Your answer must be the exact lines from the one holding "You are a computer-use agent. 270x257 pixels." through the end of the entries, with no pictures.

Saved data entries
———

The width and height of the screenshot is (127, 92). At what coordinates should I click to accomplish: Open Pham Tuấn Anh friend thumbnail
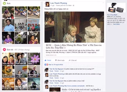[x=21, y=59]
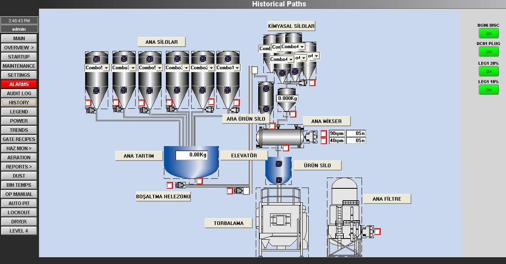Click the elevator motor icon at pipe base
This screenshot has width=506, height=264.
click(x=239, y=191)
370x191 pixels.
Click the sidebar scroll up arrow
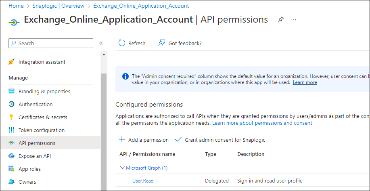[x=104, y=55]
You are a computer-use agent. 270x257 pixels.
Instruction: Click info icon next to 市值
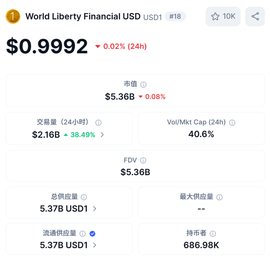click(x=144, y=84)
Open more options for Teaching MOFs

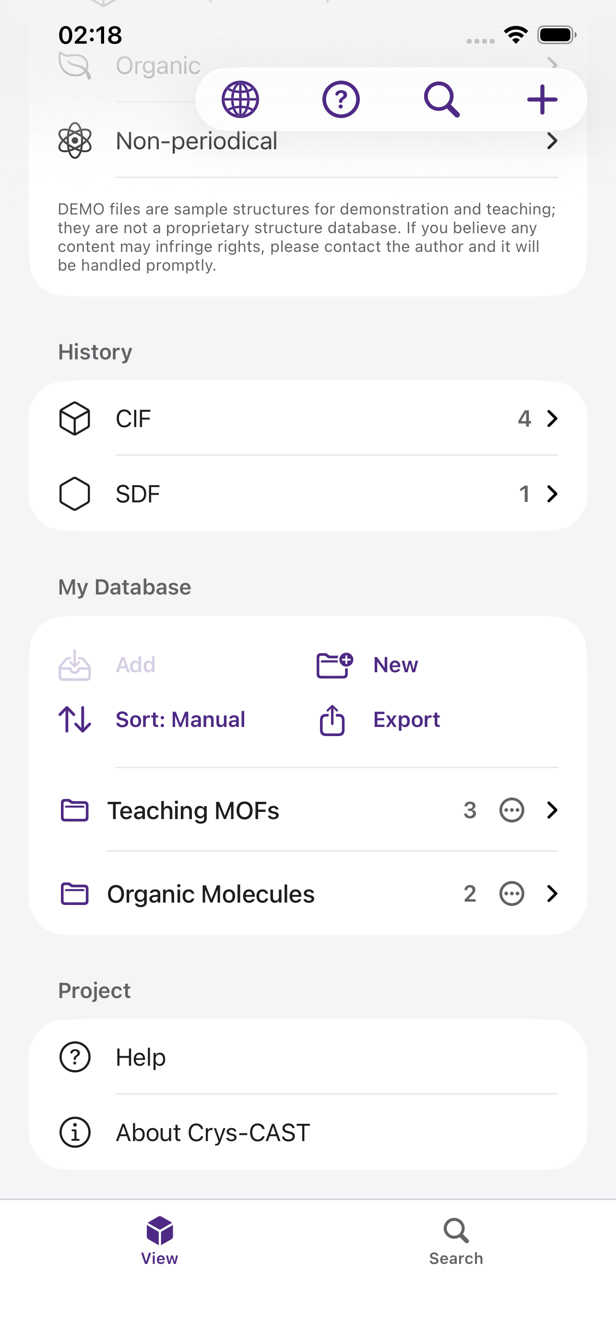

———

Expected answer:
You are a computer-use agent. 270x257 pixels.
Instruction: Click info icon next to 市值
click(x=144, y=84)
Open more options for Teaching MOFs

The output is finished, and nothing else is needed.